## Data extracts

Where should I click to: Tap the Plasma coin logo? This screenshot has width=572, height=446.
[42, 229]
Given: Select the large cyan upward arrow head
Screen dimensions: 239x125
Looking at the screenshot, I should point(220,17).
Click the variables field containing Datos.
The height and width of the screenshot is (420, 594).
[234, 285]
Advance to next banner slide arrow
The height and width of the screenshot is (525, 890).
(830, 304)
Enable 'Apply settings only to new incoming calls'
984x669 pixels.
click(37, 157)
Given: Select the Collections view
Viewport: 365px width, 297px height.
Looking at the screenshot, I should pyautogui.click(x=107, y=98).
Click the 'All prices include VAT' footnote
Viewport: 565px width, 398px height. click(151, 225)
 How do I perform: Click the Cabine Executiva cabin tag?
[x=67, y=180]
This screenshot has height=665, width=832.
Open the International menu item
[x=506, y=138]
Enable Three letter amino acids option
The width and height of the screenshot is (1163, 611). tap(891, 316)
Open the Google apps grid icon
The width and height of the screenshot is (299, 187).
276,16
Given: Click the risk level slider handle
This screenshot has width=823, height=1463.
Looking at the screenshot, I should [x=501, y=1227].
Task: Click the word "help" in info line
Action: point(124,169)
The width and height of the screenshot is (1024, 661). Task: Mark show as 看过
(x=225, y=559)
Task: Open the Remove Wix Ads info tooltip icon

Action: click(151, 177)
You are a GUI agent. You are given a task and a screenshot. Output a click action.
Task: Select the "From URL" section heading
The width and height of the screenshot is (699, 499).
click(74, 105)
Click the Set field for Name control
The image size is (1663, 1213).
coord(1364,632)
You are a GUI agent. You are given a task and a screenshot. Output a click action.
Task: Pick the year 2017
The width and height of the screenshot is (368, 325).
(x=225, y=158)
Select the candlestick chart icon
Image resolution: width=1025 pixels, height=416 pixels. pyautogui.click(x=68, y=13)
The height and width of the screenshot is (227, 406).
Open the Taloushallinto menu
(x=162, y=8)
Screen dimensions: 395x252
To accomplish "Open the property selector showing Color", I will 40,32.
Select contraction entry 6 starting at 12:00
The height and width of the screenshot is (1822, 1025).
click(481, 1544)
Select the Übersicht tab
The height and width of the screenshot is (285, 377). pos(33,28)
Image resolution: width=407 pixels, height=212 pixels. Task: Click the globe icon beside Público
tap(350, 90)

## Assignment
Check the data for the word "arrow" and pull out the lines that have it.

## Exercise result
Given: Select the large cyan upward arrow head
Advance to next banner slide arrow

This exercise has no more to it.